链接:https://www.nowcoder.com/acm/contest/146/E
来源:牛客网
题目描述
Niuniu wants to tour the cities in Moe country. Moe country has a total of n*m cities. The positions of the cities form a grid with n rows and m columns. We represent the city in row x and column y as (x,y). (1 ≤ x ≤ n,1 ≤ y ≤ m) There are bidirectional railways between adjacent cities. (x1,y1) and (x2,y2) are called adjacent if and only if |x1-x2|+|y1-y2|=1. There are also K bidirectional air lines between K pairs of cities. It takes Niuniu exactly one day to travel by a single line of railway or airplane. Niuniu starts and ends his tour in (1,1). What is the minimal time Niuniu has to travel between cities so that he can visit every city at least once?

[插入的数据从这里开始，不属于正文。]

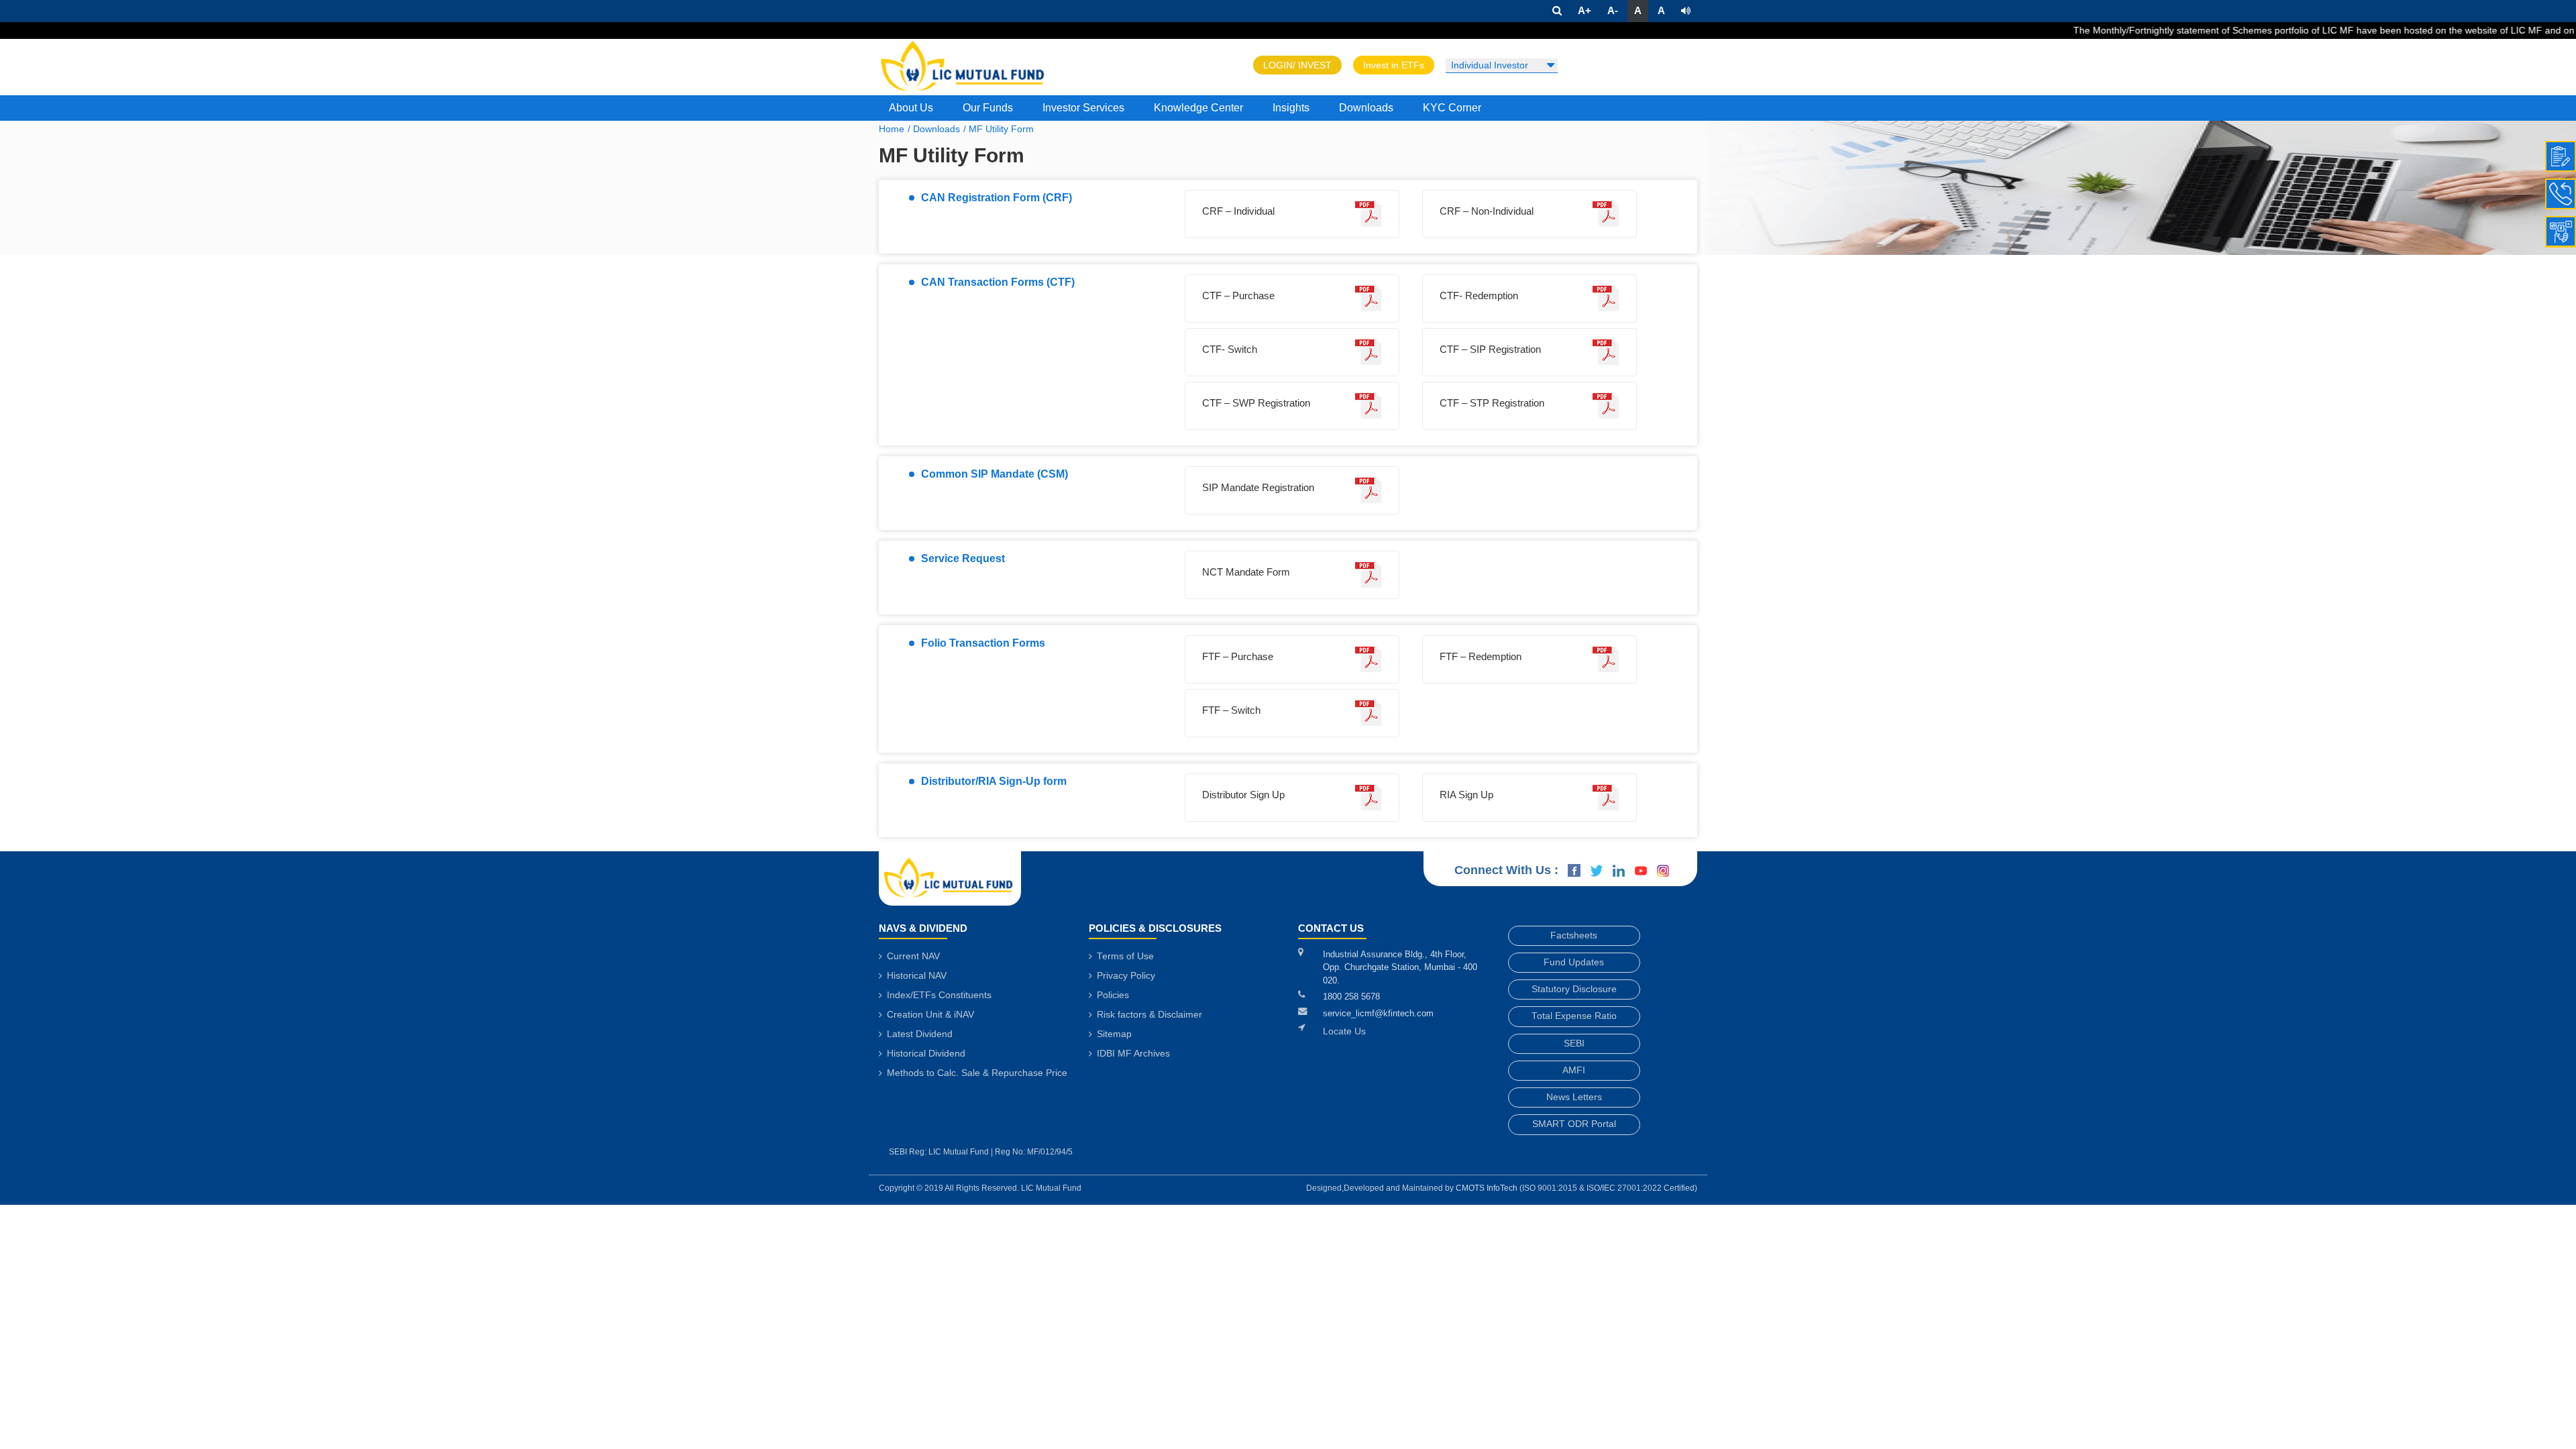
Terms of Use (1124, 956)
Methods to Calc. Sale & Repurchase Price (975, 1073)
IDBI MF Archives (1132, 1054)
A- (1612, 10)
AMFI (1573, 1070)
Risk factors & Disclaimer (1148, 1015)
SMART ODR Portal (1574, 1124)
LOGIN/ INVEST (1297, 65)
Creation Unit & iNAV (929, 1015)
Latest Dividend (918, 1034)
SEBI (1574, 1043)
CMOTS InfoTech (1487, 1188)
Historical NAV (915, 976)
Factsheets (1573, 935)
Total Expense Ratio (1574, 1016)
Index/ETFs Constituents (937, 995)
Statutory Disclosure (1574, 989)
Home (891, 128)
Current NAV (912, 956)
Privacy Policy (1124, 976)
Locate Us (1344, 1031)
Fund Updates (1574, 962)
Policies (1111, 995)
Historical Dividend (924, 1054)
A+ (1584, 10)
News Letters (1574, 1097)
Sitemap (1113, 1034)
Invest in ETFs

Note that the air line may start and end in the same city.
输入描述:
The first line contains oneinteger T(T≤20), which means the number of test cases.
Each test case has the format as described below.
n m K
ax1 ay1 bx1 by1
ax2 ay2 bx2 by2
…
axK ayK bxK byK
(0 ≤ K ≤ 10. 2 ≤ n,m ≤ 100, 1 ≤ n*m ≤ 100)
There is one bidirectional air line between (axi,ayi) and (bxi,byi). (1 ≤ axi,bxi ≤ n , 1 ≤ ayi,byi ≤ m)
输出描述:
For each test case,print one number in a single line, which is the minimal number of days Niuniu has to travel between cities so that he can visit every city at least once.
示例1
输入
3 2 2 1 1 1 2 2 3 3 1 1 1 3 3 3 3 0
输出
4 9 10
备注:
The air line may start and end in the same city.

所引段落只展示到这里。